### TASK TO CARRY OUT
Once the line holding "VALID code block" is found in the entries below, restate it and each line after it word for word, with no pictures.

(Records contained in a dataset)
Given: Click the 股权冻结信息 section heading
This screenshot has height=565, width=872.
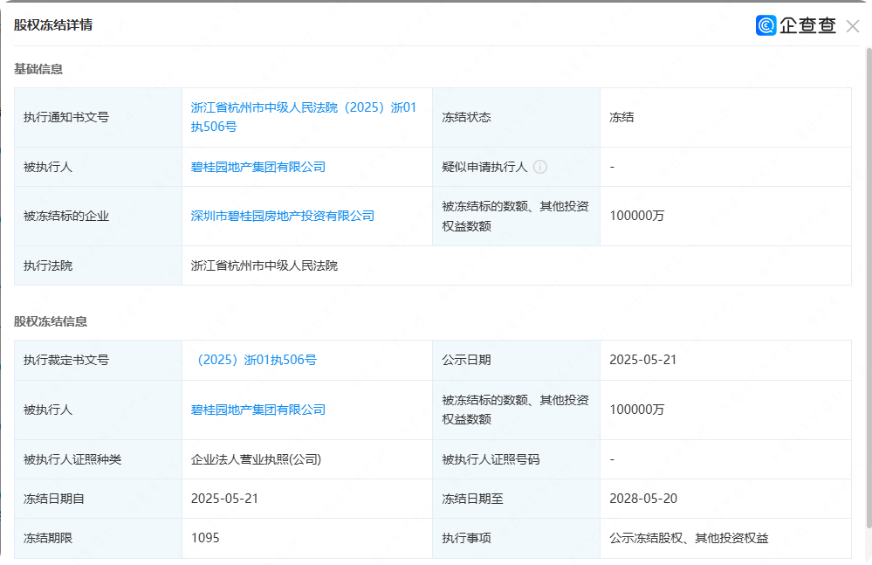Looking at the screenshot, I should click(51, 321).
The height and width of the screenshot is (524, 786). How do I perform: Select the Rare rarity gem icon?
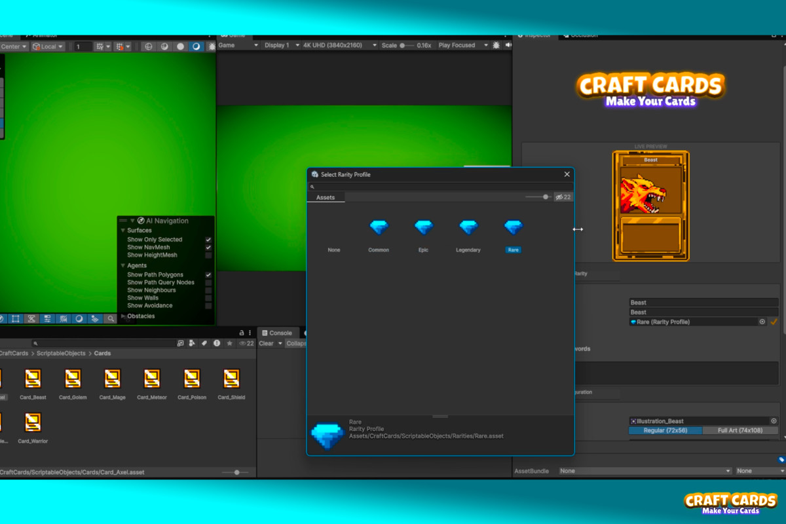click(x=513, y=227)
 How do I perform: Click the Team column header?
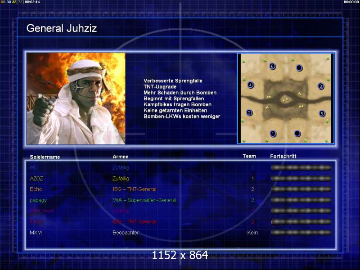(x=249, y=156)
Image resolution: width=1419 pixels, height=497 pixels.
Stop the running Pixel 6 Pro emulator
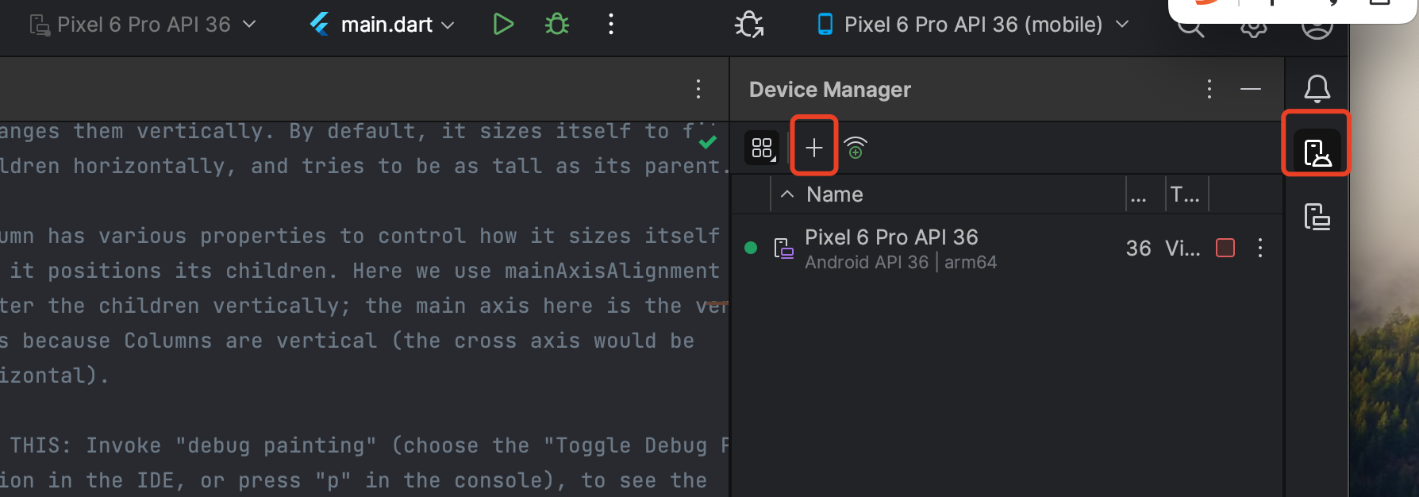point(1225,248)

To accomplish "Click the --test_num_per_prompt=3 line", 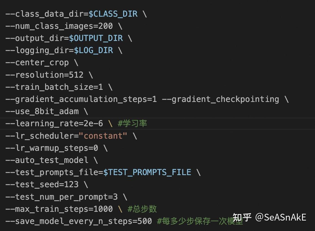I will click(x=61, y=197).
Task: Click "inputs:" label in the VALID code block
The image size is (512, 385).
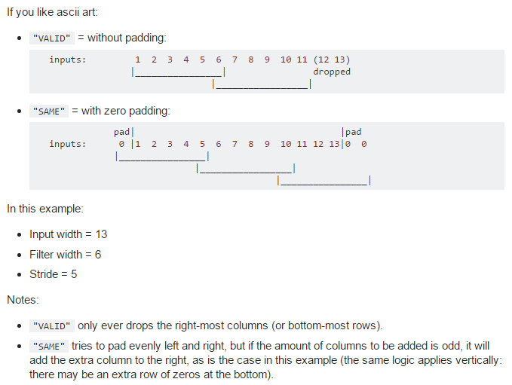Action: coord(68,60)
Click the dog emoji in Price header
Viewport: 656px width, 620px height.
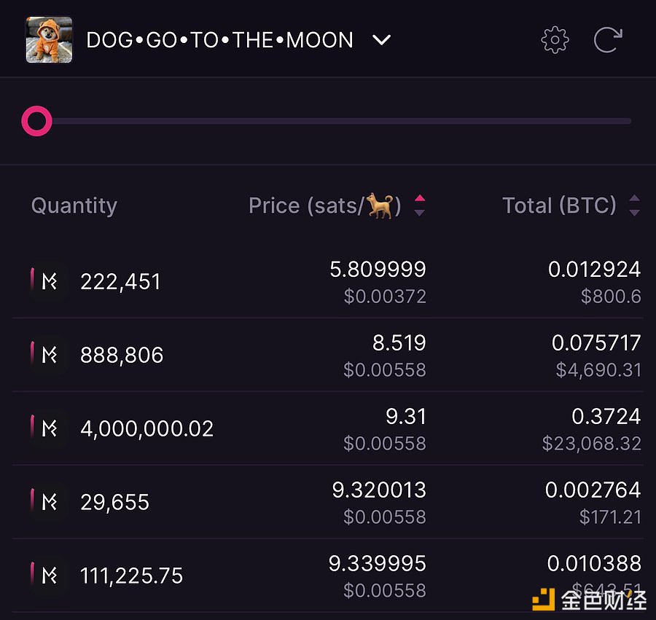[x=380, y=205]
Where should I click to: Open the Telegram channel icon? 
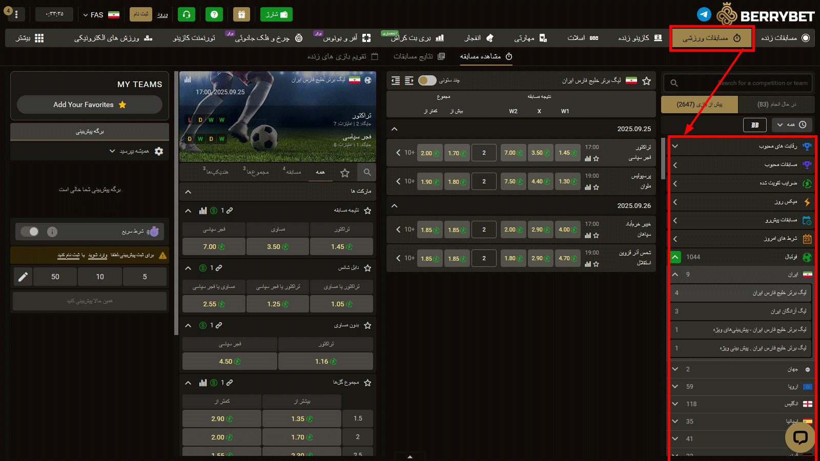point(704,14)
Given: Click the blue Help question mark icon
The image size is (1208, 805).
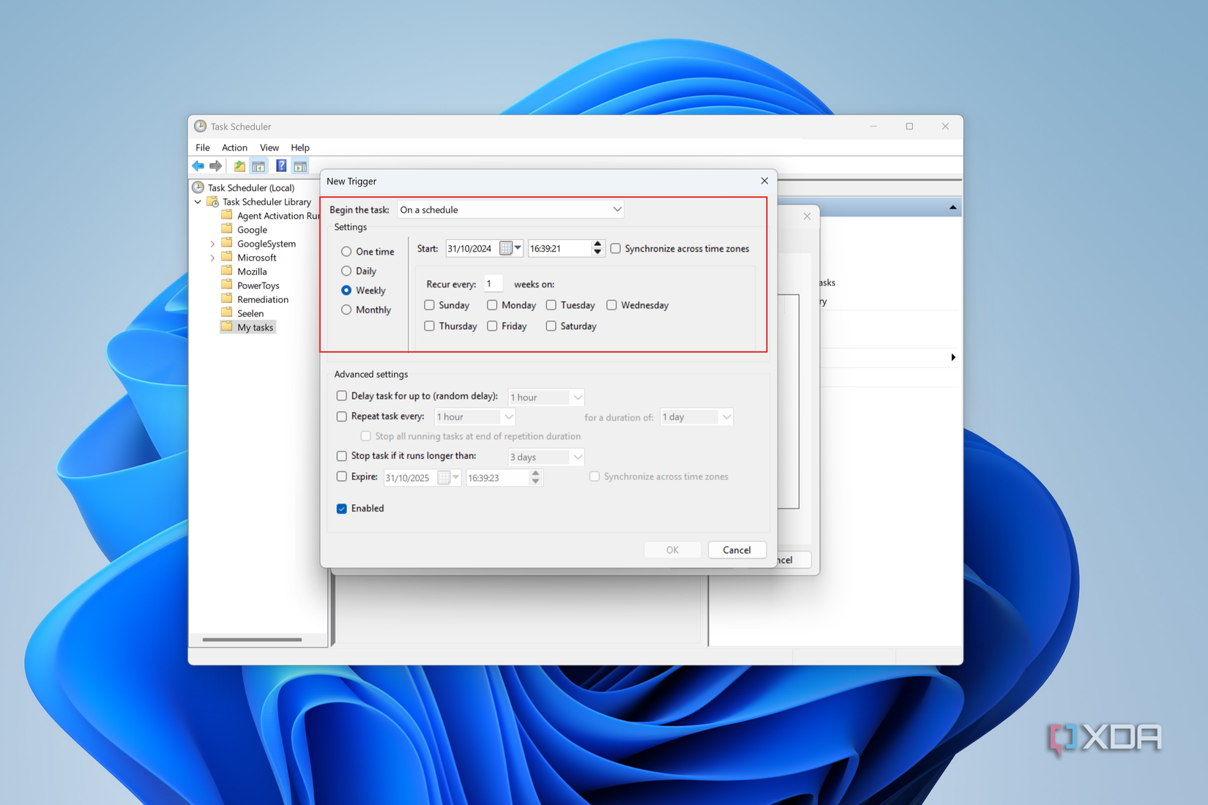Looking at the screenshot, I should click(281, 166).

### SOLUTION
Task: Click "inputs:" label in the VALID code block
The image size is (512, 385).
Action: coord(68,60)
Click the dog emoji in Price header
Viewport: 656px width, 620px height.
[x=380, y=205]
Where should I click to: Open the Telegram channel icon? 
point(704,14)
Given: Click the blue Help question mark icon
The image size is (1208, 805).
Looking at the screenshot, I should click(281, 166).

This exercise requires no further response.